Batman Begins is too much of a diamond in the rough. I feel it gets overrated because it followed two very horrible reiterations of the character, so it took a wildly different approach and gets near universial praise for it. Though the end result is nothing too spectacular. Batman Begins is like a great pitch meeting, a TON of good ideas are thrown out, but the end product ends up being an inconsistent mess of jumbled plot ideas.
Batman Begins in very much a different film in it's first act than it is in it's last. Due to the fact the movie lacks truly engaging villains, it attempts to make up for this by including an absolutely dreadful show down on a microwave emitting monorail. It totally abandons it's tone of realism for a cliche' comic book ending, complete with exposition so bad it would make infomercial writers groan. Combine that with a script that is marred by awful dialogue that doesn't even resemble the way people actually talk, and what you have left is one big mess.
Granted the film's saving grace is the admireale acting jobs by Liam Nesson, Morgan Freeman, Christian Bale and Cillian Murphy; and the direction by Christopher Nolan (fights scenes notwithstanding). Unfortunately none of their characters are written well enough for this movie to really stand out for me. The movie is about as subtle and nuanced as a sledgehammer.
Iron Man on the other hand might seem like your run of the mill blockbuster, but packs enough in to actually make it a very smart, comic "accurate" and savvy film. The character of Tony Stark is developed with a lot less dialogue, and the characters of Yinsen and Stane are used to incredible effect. The villain, ironically, is very interesting and compelling (considering all of the Iron Man villains typically suck wind). Also Jon Faveuru had a more daunting task: make a GOOD IRON MAN MOVIE.

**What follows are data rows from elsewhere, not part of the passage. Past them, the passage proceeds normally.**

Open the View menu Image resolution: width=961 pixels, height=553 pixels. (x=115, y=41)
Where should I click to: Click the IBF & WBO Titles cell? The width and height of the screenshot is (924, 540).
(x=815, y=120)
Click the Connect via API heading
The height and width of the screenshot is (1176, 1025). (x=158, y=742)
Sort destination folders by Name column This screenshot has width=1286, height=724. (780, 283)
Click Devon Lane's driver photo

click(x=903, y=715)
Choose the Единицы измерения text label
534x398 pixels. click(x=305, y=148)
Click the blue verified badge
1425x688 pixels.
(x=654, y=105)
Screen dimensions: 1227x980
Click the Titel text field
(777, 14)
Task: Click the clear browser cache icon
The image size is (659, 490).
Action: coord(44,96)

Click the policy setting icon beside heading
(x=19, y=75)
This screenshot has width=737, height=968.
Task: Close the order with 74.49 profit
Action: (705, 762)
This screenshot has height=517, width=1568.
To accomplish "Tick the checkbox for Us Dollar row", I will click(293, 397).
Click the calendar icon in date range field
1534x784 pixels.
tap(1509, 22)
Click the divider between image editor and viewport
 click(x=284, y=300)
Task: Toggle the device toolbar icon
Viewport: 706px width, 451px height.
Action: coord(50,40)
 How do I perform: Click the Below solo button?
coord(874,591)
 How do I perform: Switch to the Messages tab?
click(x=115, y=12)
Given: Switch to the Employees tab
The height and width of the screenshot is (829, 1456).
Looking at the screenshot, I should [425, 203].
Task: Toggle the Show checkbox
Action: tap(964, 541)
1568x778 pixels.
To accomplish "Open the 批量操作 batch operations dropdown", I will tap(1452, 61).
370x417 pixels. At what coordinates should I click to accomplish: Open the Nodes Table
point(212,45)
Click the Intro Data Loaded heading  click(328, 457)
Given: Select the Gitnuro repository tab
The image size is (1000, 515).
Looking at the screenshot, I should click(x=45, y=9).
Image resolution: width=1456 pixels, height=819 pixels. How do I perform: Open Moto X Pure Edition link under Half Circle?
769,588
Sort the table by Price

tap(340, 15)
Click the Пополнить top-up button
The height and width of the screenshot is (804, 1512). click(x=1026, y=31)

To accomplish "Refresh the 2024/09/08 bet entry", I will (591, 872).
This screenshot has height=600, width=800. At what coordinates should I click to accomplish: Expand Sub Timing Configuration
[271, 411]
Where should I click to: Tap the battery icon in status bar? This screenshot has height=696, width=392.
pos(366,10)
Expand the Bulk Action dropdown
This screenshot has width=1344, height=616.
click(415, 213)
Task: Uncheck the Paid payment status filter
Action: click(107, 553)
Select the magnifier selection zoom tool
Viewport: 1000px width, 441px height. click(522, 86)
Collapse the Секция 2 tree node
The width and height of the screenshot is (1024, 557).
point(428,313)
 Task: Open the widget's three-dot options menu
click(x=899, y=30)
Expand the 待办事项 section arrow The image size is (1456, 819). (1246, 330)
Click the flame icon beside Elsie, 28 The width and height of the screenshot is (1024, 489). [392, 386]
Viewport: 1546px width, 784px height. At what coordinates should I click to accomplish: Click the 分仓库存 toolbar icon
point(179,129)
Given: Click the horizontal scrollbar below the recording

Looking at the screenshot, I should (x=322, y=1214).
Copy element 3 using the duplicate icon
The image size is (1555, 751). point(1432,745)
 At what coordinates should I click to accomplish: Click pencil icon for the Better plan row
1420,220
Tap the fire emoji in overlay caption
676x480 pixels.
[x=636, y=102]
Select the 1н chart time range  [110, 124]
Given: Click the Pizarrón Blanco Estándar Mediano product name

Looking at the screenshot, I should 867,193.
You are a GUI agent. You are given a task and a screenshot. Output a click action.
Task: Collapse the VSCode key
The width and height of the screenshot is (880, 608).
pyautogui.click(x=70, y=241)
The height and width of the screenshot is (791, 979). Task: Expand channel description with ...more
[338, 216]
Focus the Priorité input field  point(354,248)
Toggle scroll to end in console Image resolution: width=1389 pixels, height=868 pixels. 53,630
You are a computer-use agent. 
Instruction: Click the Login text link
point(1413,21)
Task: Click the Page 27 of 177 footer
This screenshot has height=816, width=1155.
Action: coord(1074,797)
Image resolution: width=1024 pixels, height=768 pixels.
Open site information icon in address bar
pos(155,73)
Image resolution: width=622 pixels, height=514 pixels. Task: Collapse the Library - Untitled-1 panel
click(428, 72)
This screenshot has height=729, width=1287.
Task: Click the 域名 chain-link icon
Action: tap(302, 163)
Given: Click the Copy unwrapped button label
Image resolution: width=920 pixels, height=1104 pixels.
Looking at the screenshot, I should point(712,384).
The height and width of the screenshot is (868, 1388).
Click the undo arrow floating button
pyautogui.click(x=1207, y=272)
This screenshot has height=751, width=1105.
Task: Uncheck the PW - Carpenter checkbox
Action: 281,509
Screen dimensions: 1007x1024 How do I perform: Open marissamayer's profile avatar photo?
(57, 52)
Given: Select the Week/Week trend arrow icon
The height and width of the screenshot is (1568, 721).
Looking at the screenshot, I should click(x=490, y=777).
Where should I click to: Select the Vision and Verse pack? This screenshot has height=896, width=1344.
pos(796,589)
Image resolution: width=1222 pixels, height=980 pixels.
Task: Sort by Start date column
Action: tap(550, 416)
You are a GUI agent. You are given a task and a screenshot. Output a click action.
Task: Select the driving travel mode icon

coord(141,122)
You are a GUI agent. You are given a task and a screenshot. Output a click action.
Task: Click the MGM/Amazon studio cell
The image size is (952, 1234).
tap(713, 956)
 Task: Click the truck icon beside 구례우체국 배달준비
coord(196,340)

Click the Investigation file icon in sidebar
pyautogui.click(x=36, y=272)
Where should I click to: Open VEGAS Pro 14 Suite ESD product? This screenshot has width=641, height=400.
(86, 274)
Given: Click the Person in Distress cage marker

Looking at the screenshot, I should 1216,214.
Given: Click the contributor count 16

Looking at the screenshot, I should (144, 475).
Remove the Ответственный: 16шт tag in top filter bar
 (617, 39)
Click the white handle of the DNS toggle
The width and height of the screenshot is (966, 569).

Batman's story is compelling as it is. Even marred with bad dialogue it's so engrained in the public conscious that people already know it's greatness. It's had years upon years or revision to make it thoroughly convincing and compelling. Iron Man, in the eyes of the public, is a C-lister at best. In the comic world, Thor, Captain America (sans it's main character), all the X-Men titles, 6 titles featuring Wolverine, Spider-Man(s), Hulk(s) and even Punisher tend to outsell him...and that's only in his own company. He's not that popular.
This is due, in large part, to the fact that Iron Man is seriously not all that interesting. For years his only story that he is noted for is "Demon in a bottle", and perhaps the "Armor Wars I and II". He typically has a craptastic rogues gallery, all of which has currently died off (not kidding). The fact that any movie writer could look at this character and do a film that amazing, and do something that embodied the Marvel spirit that well just floors me.